_DESCRIPTION OF THE TASK_
Search the listing for the word "sidebar" and copy every line where it turns up.

MATERIAL TO PROCESS below:

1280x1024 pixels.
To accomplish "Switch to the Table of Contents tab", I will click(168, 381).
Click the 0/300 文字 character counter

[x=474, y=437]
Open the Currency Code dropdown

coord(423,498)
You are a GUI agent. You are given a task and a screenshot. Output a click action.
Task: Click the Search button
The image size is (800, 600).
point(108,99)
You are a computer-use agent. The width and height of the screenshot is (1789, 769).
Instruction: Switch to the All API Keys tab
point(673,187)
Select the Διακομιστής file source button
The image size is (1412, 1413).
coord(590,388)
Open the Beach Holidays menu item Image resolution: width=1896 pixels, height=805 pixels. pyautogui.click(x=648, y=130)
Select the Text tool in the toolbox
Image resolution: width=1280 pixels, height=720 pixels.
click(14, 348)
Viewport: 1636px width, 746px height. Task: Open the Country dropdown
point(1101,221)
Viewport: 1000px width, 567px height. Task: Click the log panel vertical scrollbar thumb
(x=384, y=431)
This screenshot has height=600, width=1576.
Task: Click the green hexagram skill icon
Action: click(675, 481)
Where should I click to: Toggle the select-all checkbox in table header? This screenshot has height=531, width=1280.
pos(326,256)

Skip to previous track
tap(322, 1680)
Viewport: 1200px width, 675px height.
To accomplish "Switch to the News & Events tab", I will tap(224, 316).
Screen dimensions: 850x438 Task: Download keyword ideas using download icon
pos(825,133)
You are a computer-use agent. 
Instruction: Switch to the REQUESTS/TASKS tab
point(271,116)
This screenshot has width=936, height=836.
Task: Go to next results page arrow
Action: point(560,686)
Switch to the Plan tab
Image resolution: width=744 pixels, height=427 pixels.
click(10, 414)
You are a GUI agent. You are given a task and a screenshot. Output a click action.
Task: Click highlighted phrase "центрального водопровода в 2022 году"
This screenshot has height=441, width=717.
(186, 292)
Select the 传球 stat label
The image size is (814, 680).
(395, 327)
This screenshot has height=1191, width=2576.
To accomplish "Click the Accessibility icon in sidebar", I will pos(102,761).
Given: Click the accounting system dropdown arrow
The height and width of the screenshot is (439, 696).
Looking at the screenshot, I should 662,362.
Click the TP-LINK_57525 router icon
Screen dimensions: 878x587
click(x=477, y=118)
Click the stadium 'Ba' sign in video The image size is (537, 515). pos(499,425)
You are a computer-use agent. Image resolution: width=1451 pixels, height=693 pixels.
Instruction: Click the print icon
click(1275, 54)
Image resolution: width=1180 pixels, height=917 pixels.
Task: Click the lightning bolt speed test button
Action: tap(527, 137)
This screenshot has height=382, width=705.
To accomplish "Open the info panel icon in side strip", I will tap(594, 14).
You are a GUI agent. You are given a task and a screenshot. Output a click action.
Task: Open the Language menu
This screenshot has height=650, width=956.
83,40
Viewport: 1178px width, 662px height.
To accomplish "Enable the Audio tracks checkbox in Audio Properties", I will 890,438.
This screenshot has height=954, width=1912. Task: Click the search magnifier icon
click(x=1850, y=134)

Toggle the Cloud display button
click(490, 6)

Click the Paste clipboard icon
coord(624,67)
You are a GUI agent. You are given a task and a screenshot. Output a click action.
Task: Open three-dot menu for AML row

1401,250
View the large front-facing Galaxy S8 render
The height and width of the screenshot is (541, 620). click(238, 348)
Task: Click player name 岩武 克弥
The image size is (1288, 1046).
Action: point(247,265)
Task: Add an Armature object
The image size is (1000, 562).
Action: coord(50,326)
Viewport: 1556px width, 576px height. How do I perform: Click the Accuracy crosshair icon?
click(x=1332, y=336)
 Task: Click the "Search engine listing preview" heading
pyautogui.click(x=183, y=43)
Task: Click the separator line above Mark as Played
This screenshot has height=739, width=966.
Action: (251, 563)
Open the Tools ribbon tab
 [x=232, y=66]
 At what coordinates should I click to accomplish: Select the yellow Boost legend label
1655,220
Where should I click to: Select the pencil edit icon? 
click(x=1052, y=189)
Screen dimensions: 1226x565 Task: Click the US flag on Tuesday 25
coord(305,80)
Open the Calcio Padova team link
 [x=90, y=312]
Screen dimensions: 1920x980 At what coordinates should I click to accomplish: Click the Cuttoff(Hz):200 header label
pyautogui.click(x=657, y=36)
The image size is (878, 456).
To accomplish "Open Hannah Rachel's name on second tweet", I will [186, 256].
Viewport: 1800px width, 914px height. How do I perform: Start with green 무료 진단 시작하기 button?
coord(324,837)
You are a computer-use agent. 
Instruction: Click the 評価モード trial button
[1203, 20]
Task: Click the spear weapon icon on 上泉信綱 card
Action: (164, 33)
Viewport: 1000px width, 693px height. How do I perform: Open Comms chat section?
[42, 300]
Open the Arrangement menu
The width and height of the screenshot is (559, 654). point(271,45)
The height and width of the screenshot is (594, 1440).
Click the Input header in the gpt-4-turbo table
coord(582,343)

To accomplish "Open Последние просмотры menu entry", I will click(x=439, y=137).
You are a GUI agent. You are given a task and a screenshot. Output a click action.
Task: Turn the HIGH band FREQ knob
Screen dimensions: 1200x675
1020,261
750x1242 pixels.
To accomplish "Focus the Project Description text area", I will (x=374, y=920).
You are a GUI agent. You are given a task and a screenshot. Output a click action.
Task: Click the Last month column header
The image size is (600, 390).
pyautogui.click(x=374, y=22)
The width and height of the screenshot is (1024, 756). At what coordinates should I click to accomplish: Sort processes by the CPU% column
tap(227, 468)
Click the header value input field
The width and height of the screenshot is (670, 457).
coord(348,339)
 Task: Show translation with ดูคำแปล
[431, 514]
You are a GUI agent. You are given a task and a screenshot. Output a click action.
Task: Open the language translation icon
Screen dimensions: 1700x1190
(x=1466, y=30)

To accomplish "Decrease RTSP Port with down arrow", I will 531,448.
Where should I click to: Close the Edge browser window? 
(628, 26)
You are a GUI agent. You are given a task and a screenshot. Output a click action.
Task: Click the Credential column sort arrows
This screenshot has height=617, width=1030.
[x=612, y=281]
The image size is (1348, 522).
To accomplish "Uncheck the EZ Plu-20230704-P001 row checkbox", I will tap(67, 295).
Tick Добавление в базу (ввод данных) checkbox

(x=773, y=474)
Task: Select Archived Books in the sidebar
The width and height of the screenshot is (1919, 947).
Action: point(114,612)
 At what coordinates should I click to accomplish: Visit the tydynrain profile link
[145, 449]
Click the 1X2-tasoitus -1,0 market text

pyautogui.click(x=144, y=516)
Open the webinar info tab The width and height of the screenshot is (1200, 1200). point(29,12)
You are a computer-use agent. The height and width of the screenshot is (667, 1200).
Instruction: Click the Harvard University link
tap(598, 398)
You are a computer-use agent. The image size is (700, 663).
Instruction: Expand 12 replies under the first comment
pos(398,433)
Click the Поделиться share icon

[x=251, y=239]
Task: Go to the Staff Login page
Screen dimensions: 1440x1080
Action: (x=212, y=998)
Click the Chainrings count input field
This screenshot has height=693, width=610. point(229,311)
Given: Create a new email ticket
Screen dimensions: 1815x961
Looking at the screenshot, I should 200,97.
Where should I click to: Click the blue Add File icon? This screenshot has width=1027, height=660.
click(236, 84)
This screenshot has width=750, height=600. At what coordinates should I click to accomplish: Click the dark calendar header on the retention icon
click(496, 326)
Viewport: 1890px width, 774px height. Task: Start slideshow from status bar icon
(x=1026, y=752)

End of MATERIAL TO PROCESS.

_WORKED SOLUTION_
To accomplish "Click the Accessibility icon in sidebar", I will pos(102,761).
Task: Select Archived Books in the sidebar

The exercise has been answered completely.